--- start TEXT EXTRACT ---

Bridget’s miserable obsession with this particular non-caller, Daniel Cleaver — her boss, by whom she disconcertingly “v. much enjoy[s] being sexually harassed” — is a perfect example of what Fein and Schneider call the work of a misguided “nineties woman” who has “simply not been schooled in the basics of successful courtship.” For her part, Jones betrays the same sentiment in different terms, fretting that she is part of a “pioneer generation daring to refuse to compromise in love and relying on our own economic power,” and thus destined to remain alone.
Fein and Schneider argue that all that economic power — combined with the dastardly Free Love and Women’s Lib movements (you know, topical issues of the ‘90s) — made an entire generation of girls plum forget that they simply needed to:
a) treat men like full-on garbaggio;
b) refuse nearly all advances so as to incite “the chase,” which all men loved;
and, finally,
c) sit back and marvel, as said men became so obsessed that they would never cease calling.
“Anger indicates interest,” Fein and Schneider enthuse. “It’s good when men get upset,” you see — because “it means they care about you.” That’s right, ladies: “The chase,” complete with requisite rage, is clearly some sort of ideal mating behavior betwixt heterosexuals, and the idealization thereof has had no palpable negative consequences of any sort — bearing, as it does, no resemblance to either the edicts of the Pick-Up Artist subculture, nor its inverse, the so-called Incel movement.
It never occurred to the scandalized Me Generation that Gen-Xers weren’t unhappier than they were — it was just that we dared to be open about our hesitation and self-doubt.
Still, in case you’re wondering: The primary way to accomplish the excellent goal of getting a man as mad at you as possible is with Rule #5, which is Don’t Call Him and Rarely Return His Calls. “Not calling,” Fein and Schneider explain, “will leave him desiring you more, make him want to see you again and call you again. It prevents him from getting to know all about you much too quickly and getting bored.” Or, alternately, he can seek refuge in a like-minded online community of self-styled sexual rejects and plan murders, imagined and real.

--- end TEXT EXTRACT ---
--- start DATA RECORDS ---

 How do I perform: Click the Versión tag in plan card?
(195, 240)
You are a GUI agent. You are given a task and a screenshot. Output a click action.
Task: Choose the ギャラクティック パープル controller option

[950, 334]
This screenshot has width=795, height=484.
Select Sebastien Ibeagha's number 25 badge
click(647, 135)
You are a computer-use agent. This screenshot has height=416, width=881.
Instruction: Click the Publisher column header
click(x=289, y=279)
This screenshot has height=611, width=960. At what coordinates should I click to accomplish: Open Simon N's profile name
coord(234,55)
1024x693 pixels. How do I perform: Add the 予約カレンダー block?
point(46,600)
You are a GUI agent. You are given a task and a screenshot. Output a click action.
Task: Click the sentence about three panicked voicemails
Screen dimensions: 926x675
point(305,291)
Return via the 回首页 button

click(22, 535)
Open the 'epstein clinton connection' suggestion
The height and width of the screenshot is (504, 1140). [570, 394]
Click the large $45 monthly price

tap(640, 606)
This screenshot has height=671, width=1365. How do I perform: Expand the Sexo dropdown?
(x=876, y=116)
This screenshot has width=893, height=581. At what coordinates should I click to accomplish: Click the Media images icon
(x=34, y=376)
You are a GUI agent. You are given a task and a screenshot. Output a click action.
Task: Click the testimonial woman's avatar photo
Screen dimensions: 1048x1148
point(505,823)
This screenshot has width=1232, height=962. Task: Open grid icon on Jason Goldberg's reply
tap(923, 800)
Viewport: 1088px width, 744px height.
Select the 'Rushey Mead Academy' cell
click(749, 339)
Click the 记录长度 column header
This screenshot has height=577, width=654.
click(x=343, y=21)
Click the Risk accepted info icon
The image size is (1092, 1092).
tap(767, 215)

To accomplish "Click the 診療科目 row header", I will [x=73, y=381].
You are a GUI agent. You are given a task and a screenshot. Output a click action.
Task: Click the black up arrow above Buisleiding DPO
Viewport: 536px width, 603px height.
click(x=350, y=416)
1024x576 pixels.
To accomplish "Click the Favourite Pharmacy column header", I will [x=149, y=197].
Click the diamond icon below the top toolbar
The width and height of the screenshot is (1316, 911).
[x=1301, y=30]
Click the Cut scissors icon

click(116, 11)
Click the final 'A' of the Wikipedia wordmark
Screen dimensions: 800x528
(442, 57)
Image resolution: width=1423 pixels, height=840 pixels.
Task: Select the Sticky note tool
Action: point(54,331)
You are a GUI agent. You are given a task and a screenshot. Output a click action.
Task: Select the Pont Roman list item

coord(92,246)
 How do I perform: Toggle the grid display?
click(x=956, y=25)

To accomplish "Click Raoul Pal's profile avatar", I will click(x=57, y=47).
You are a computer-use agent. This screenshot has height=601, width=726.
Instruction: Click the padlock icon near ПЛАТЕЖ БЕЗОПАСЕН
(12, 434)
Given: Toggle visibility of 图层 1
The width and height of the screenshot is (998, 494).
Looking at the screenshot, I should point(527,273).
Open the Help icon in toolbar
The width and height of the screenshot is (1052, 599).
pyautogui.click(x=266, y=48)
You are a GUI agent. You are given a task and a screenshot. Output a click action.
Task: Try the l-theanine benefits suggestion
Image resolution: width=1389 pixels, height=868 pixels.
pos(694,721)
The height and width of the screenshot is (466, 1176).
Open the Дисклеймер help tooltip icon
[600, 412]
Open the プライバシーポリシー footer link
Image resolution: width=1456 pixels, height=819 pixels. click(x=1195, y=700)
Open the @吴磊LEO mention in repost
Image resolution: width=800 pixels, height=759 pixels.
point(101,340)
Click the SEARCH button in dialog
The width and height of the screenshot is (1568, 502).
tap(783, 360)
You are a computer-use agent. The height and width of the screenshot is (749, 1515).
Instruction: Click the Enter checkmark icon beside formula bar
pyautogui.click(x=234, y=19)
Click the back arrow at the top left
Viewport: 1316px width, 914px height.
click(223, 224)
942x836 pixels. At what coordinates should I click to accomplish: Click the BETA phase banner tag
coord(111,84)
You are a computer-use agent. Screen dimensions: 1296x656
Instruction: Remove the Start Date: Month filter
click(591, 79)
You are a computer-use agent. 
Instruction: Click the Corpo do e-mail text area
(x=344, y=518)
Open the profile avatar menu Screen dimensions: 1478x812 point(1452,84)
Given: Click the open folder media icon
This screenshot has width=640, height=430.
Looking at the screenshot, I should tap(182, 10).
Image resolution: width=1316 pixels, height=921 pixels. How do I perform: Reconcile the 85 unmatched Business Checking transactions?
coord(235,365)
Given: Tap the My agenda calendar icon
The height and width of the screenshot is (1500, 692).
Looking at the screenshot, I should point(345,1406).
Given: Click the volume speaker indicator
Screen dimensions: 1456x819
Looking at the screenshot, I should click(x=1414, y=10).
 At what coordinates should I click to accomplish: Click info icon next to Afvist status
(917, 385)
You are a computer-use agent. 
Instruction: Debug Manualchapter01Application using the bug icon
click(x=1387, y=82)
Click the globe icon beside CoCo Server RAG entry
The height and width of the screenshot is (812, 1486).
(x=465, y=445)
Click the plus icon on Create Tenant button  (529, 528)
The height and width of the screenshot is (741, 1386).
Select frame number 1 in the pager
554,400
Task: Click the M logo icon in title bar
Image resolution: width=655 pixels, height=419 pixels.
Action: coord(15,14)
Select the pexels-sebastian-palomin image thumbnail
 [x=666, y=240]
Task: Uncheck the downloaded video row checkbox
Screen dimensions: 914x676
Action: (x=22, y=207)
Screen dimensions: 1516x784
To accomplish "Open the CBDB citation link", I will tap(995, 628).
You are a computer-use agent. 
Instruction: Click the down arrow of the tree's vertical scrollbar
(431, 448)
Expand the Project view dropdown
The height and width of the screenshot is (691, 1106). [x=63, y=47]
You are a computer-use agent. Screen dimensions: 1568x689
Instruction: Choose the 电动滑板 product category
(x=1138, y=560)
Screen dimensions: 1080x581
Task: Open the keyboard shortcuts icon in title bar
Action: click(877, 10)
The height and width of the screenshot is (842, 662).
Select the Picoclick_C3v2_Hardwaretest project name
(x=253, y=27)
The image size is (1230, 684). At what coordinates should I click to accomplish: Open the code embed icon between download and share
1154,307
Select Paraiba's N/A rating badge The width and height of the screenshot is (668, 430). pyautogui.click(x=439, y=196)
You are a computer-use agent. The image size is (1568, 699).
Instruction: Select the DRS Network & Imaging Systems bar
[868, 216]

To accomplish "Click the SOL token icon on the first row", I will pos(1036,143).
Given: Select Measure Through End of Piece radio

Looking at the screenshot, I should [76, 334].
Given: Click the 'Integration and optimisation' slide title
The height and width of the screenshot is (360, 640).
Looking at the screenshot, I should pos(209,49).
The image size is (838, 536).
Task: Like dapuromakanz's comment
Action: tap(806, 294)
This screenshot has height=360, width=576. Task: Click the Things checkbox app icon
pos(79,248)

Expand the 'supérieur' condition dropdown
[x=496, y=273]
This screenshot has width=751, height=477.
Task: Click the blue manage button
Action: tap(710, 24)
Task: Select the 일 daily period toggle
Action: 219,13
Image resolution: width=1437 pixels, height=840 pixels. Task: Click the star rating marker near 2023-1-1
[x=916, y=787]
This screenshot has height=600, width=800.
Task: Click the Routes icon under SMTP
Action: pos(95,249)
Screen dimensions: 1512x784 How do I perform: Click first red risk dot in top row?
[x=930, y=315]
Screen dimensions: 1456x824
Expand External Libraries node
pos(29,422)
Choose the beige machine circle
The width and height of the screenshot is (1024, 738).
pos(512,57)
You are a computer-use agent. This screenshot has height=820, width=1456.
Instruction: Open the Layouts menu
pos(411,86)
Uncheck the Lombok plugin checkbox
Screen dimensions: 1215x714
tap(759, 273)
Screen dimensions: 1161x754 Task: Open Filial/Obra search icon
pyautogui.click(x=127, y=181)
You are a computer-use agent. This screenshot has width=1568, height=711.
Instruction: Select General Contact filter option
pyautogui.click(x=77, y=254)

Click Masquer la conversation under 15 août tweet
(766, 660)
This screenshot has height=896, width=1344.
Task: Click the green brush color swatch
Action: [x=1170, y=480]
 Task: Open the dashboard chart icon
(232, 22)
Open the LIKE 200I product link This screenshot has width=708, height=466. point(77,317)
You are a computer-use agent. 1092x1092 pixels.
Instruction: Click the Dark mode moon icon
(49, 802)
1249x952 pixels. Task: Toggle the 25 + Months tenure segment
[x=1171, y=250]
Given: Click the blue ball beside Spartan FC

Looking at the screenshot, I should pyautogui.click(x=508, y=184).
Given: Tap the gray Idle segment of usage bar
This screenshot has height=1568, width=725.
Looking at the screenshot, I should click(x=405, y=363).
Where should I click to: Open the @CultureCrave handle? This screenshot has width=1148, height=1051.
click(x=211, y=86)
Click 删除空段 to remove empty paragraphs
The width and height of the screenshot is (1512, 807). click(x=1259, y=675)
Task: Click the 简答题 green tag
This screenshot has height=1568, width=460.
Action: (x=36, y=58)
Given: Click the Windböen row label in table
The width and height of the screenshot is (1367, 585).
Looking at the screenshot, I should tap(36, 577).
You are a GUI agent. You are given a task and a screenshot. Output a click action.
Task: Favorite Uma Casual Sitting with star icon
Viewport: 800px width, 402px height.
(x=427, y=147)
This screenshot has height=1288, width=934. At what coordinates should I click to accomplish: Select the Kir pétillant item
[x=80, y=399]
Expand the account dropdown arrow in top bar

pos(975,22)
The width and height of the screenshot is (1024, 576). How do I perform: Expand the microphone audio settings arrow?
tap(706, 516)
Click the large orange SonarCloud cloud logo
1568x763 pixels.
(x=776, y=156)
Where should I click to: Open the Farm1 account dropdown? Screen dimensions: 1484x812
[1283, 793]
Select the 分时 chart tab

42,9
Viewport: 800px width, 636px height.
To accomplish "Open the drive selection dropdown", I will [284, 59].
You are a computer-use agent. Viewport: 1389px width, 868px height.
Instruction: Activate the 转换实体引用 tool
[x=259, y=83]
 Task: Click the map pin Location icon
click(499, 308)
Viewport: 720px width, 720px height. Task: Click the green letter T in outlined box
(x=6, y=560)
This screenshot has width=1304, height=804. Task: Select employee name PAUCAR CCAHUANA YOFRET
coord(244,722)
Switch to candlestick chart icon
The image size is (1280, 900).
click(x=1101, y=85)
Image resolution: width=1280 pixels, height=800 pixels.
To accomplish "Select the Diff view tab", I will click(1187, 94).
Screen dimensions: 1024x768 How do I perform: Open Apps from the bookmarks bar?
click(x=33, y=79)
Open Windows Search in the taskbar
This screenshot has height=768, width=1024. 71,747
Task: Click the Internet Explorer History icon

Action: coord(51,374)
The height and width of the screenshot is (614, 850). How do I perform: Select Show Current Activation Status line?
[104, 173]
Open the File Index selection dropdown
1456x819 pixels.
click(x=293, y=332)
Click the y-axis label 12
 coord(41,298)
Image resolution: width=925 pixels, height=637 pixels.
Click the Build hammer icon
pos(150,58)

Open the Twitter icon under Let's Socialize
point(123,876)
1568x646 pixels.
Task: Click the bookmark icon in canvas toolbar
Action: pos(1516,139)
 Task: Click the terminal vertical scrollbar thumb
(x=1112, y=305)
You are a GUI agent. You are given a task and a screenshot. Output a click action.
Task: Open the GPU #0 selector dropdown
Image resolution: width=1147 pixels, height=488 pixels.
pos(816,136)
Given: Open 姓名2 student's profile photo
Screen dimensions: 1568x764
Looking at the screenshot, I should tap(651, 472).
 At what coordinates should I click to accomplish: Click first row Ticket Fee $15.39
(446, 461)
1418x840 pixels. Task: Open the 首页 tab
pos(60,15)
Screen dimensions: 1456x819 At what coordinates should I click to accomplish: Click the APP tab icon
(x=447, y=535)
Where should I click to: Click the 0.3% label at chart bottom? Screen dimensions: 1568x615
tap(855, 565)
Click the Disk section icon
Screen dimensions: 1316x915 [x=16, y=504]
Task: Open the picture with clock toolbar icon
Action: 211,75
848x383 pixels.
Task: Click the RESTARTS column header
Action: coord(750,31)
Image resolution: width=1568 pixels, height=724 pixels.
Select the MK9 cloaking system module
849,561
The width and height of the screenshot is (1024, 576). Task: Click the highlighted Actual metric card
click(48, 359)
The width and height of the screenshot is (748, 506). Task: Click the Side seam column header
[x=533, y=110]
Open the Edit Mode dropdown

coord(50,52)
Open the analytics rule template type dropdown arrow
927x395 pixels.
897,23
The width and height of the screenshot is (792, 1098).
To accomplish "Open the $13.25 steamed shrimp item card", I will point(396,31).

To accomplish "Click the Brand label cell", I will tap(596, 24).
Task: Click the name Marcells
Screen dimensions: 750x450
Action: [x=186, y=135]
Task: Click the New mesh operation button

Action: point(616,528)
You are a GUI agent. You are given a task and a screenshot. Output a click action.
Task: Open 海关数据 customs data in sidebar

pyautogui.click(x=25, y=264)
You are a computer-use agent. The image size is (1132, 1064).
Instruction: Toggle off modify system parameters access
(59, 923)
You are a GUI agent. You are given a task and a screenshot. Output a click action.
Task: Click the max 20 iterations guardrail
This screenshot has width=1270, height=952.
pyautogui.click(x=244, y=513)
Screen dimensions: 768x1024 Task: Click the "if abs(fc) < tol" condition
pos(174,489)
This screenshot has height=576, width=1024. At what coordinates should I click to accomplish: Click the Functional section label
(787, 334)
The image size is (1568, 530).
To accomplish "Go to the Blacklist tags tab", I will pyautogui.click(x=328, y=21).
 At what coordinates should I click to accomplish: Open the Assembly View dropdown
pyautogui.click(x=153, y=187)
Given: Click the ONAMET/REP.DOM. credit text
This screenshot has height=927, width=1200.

--- end DATA RECORDS ---

• **WORK TO COMPLETE**
Copy the passage on dating rules from "Bridget’s miserable obsession" up to and including "to remain alone.", and swap "miserable" for "unhappy".

• **WRITTEN RESPONSE**
Bridget’s unhappy obsession with this particular non-caller, Daniel Cleaver — her boss, by whom she disconcertingly “v. much enjoy[s] being sexually harassed” — is a perfect example of what Fein and Schneider call the work of a misguided “nineties woman” who has “simply not been schooled in the basics of successful courtship.” For her part, Jones betrays the same sentiment in different terms, fretting that she is part of a “pioneer generation daring to refuse to compromise in love and relying on our own economic power,” and thus destined to remain alone.